Does ADC conversion to a voltage rely on the actual value of the +5 V pin?
The ADC inside the Arduino does not measure voltage, but rather a voltage ratio. Namely the ratio from the voltage at the analog input to the voltage at the Vref pin.
In the default configuration, the Vref pin is internally tied to the +5 V line. You can select to use instead an internal reference as Vref:
analogReference(INTERNAL);
This reference is about 1.1 V, and is is quite immune to fluctuations on the +5 V. The problem is that you cannot measure voltages higher than the reference.
For your battery tester, if you want some sort of “absolute” measurement, you could use the internal reference and a voltage divider to ensure the measured voltage is below 1.1 V.

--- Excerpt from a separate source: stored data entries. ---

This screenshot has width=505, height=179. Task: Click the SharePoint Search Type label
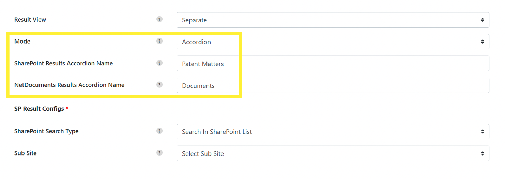(46, 131)
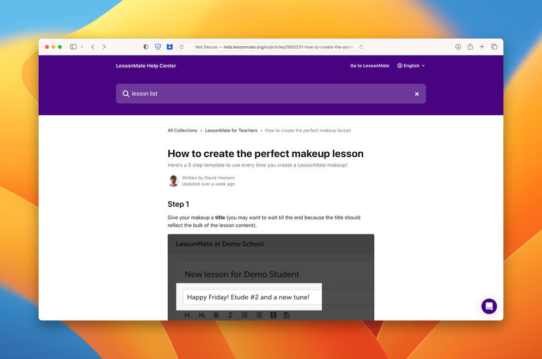Image resolution: width=542 pixels, height=359 pixels.
Task: Navigate to All Collections breadcrumb
Action: click(x=182, y=131)
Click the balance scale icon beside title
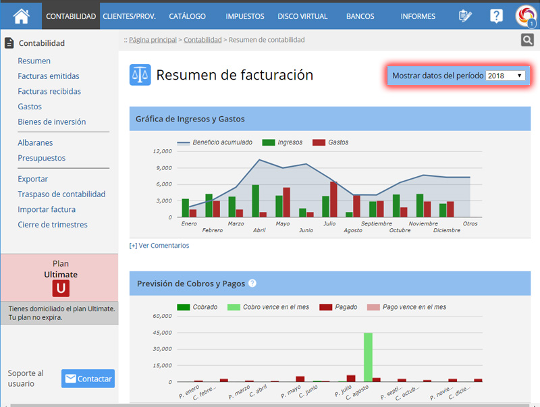The width and height of the screenshot is (540, 407). pyautogui.click(x=140, y=75)
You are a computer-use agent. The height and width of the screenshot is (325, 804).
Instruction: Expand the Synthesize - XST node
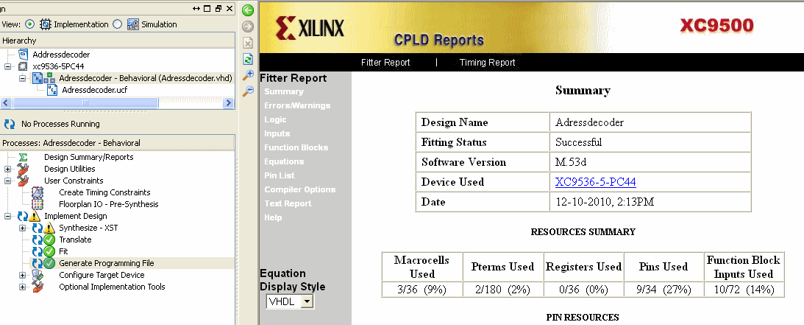[23, 228]

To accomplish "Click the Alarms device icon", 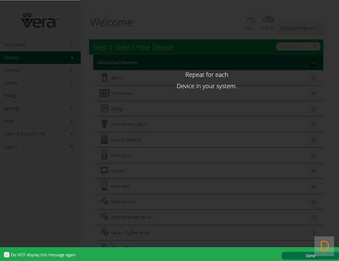I will (104, 78).
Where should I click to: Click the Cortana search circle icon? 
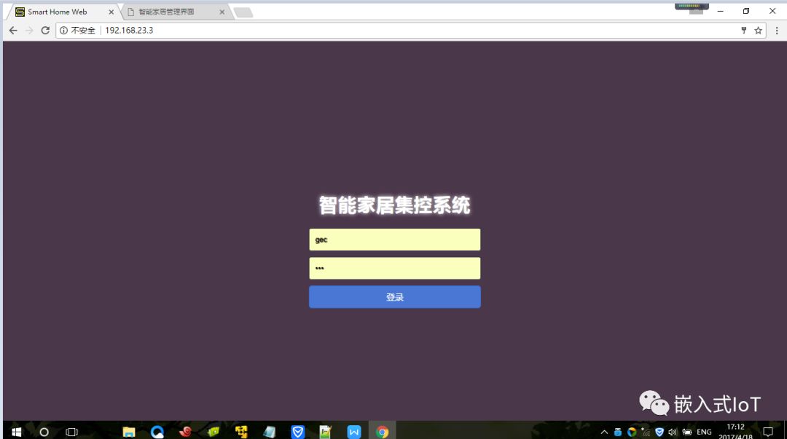tap(44, 432)
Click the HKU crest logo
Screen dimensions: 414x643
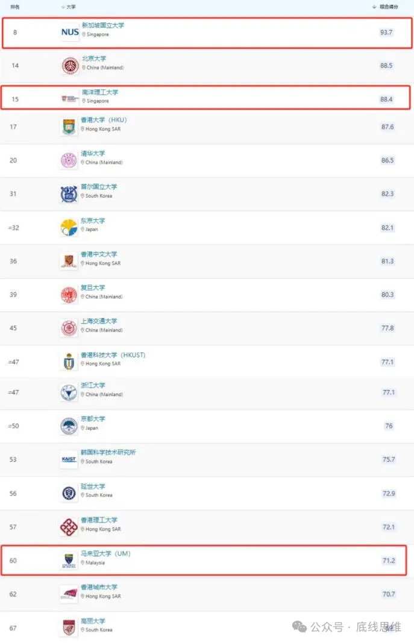tap(69, 127)
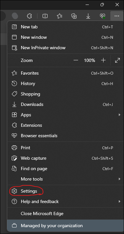Open Browser essentials heart toolbar icon
The image size is (124, 234).
[x=103, y=16]
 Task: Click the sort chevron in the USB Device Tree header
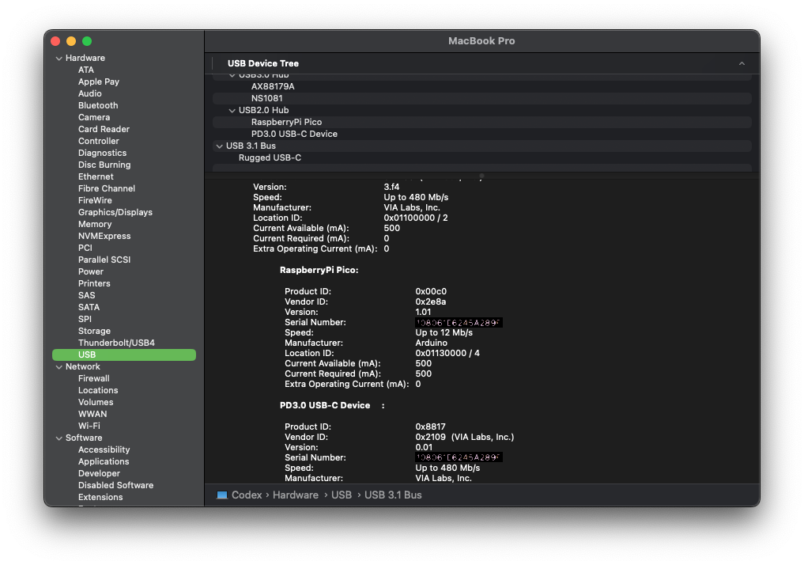click(x=742, y=63)
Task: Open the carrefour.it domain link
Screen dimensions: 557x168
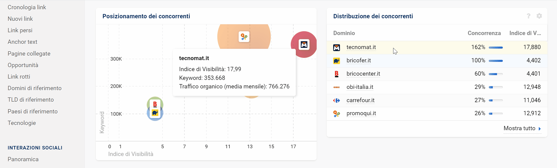Action: point(360,100)
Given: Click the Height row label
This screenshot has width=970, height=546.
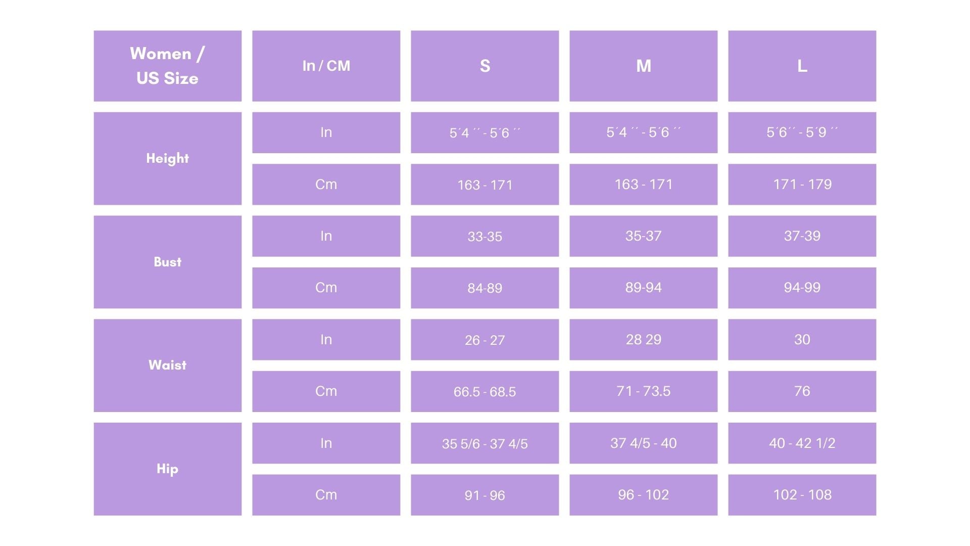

Edit: Another option which does not require a voltage divider is to use Vcc as a reference to measure both the analog input and the internal 1.1 V “bandgap“ reference. Measuring the 1.1 V against Vcc is an indirect way to measure Vcc. This is not supported by the Arduino core library, but you can do it by programming directly the control registers of the ADC:
// Return the supply voltage in volts.
float read_vcc()
{
const float V_BAND_GAP = 1.1; // typical
ADMUX = _BV(REFS0) // ref = Vcc
| 14; // channel 14 is the bandgap reference
ADCSRA |= _BV(ADSC); // start conversion
loop_until_bit_is_clear(ADCSRA, ADSC); // wait until complete
return V_BAND_GAP * 1024 / ADC;
}
Beware that the very first reading after boot may be bogus.
A USB-powered Arduino Nano will have an ADC voltage reference which can't be relied on, due to the +/- 5% tolerance of the incoming USB voltage. On top of that, the Nano has an MBR0520 Schottky diode (D1) that will drop between 0.1 and 0.5 V depending on its own manufacturing tolerances, its temperature, and the current draw of your board.
What can you do about it?
The MCU on-board the Arduino Nano is an ATmega328P. The Nano's ADC can scale its analog voltage readings according to several available references (and you can choose the one that suits you better). You can do this through the analogReference (type)
function, and chose among the following reference type
s:
- DEFAULT: the default analog reference of 5 volts (on 5 V Arduino boards) or 3.3 volts (on 3.3 V Arduino boards)
- INTERNAL: An built-in reference, equal to 1.1 volts on the ATmega168 or ATmega328 and 2.56 volts on the ATmega8 (not available on the Arduino Mega) [...]
- EXTERNAL: the voltage applied to the AREF pin (0 to 5 V only) is used as the reference.
Source: analogReference
This is the ADC schematic for what's inside the ATmega328 so you can see what's going on there:
Source: ATmega328 datasheet
So the straightforward solution is building a weak voltage divider to get the voltage you want to measure below the INTERNAL 1.1 V reference, and then configure analogReference
accordingly.
The voltage divider needs to be weak (high R values) so you don't draw too much current out of the battery, but not too weak as to be loaded by the ADC input impedance.
Bonus
However, if you need a voltage reference higher that the internal 1.1 V bandgap reference of the ATmega328 you're still out of luck. A option would be to use the 3.3 V LDO regulator output from the on-board FT232RL, which is available to you at pin 14 of the header, but I don't think it's reliable either. The FT232RL datasheet specifies it at 3.0 - 3.6 V (nominal 3.3 V)
So a universal solution would be to build an external voltage reference based on a cheap TL431. That could give you a reliable reference up to 4.0 - 4.25 V with a +/-1% accuracy.
The external voltage reference circuit would be something as easy as this, (and the TL431 is available in the breadboard friendly TO-92 package!):
Does the conversion of adc count to voltage depend on the actual voltage of the +5v pin?
yes and no: the adc module cares about Vref, which can be supply via Vdd, internally, or externally.
If yes what is the accepted method of getting that voltage from the board?
by configuring the adc module. the device datasheet should have registers / bits that need to be set up for that.